报告人：Prof. Chun Wang
Department of Biomedical Engineering, University of Minnesota
题目：Polymeric Nanomaterials for Gene and Vaccine Delivery
Since the last decade, much progress has been made toward designing cationic polymeric gene carriers with high transfection efficiency and low cytotoxicity and in elucidating the relationship between polymer structure and gene delivery performance. However, delivery of gene-based vaccine to improve antigen presentation and immune activation poses unique challenges that have yet been fully addressed. Using well-defined copolymers of 2-aminoethyl methacrylate (PAEM) as models, we have shown that a chemically simple cationic polymer can have surprisingly high efficiency in transfecting dendritic cells (DCs), leading to antigen-presentation and T cell activation, but the mechanism behind in vitro and in vivo delivery is rather complex. Further, cellular stress responses (including apoptosis and autophagy) provoked by polyplexes and the timing of phenotypic maturation of DCs may be manipulated to improve transgene expression and cross-presentation of antigen. In addition to serving as models, the PAEM polymers may have the potential to be practically useful carriers of DNA vaccine in preventing and treating diseases.

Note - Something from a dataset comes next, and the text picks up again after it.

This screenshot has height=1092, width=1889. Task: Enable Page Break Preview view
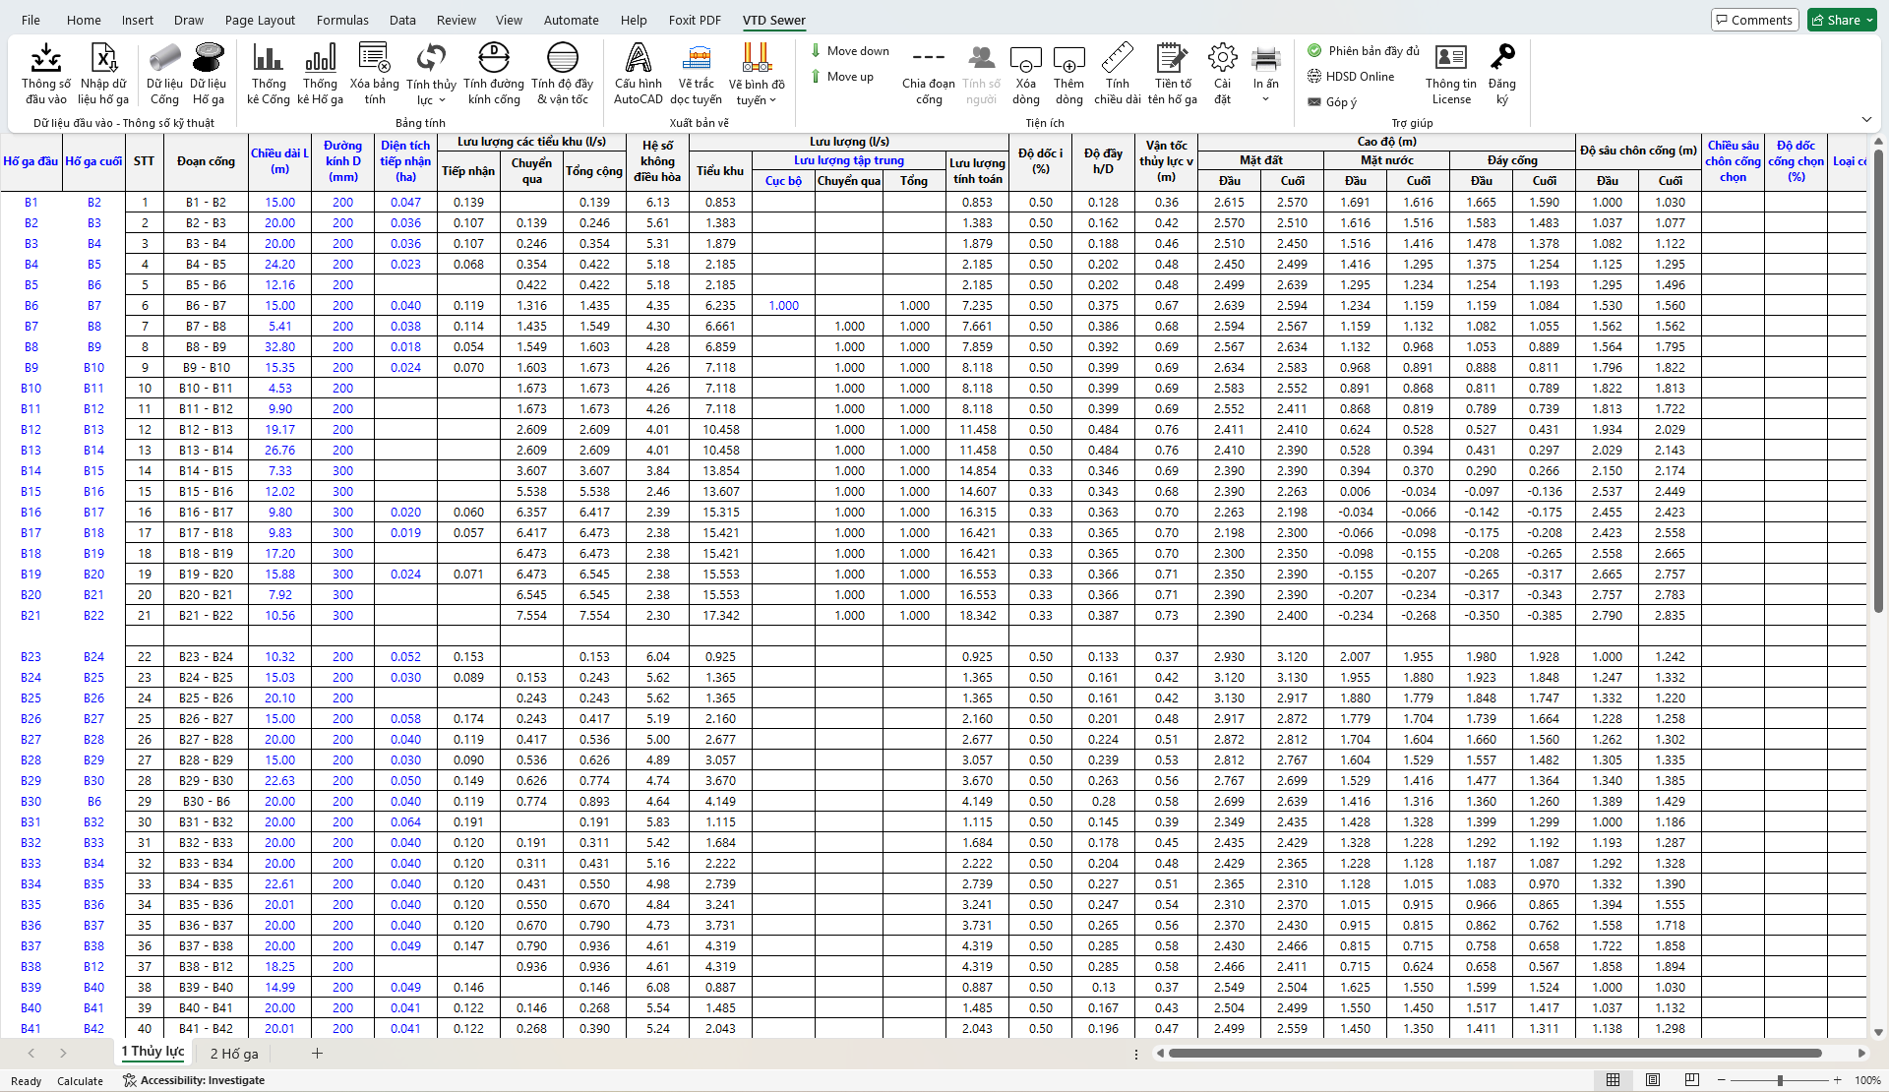coord(1692,1080)
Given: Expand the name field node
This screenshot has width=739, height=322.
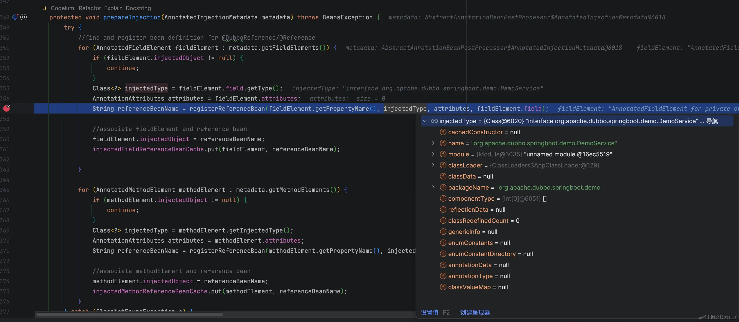Looking at the screenshot, I should (433, 143).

To facilitate formulation and delivery of multi-component cancer vaccines, we have recently developed a new class of biodegradable semi-solid polymers (named Caproxamers?) that allows easy loading and controlled release of both hydrophobic and hydrophilic cargos. Subcutaneous injection of antigens and adjuvants formulated in an ortho-ester-containing Caproxamer induced antigen-specific antibody and T cell responses and showed therapeutic benefit in mice with orthotopic brain tumor. Combining simplicity in synthesis with versatility in properties, the potential use of the Caproxamers may go beyond vaccine delivery to include other drug delivery applications.
Chun Wang received his Ph.D. in Bioengineering with Jind?ich Kope?ek at the University of Utah. He was an NIH postdoctoral fellow with Robert Langer at the Massachusetts Institute of Technology, before joining the faculty of the University of Minnesota, where he currently is an Associate Professor in Biomedical Engineering with courtesy appointments in Chemical Engineering and Material Science and Pharmaceutics. He serves on the editorial board of the Journal of Controlled Release (since 2005) and Advanced Drug Delivery Reviews (since 2010). He was the recipient of the National Science Foundation CAREER Award, Wallace H. Coulter Foundation Early Career Translational Research Award, and McKnight Land-Grant Professorship. He has published over 50 peer-reviewed research articles and given over 80 invited talks. His research interests are polymer-based therapeutic biomaterials with applications in controlled drug delivery, immunotherapy, medical devices, and regenerative medicine.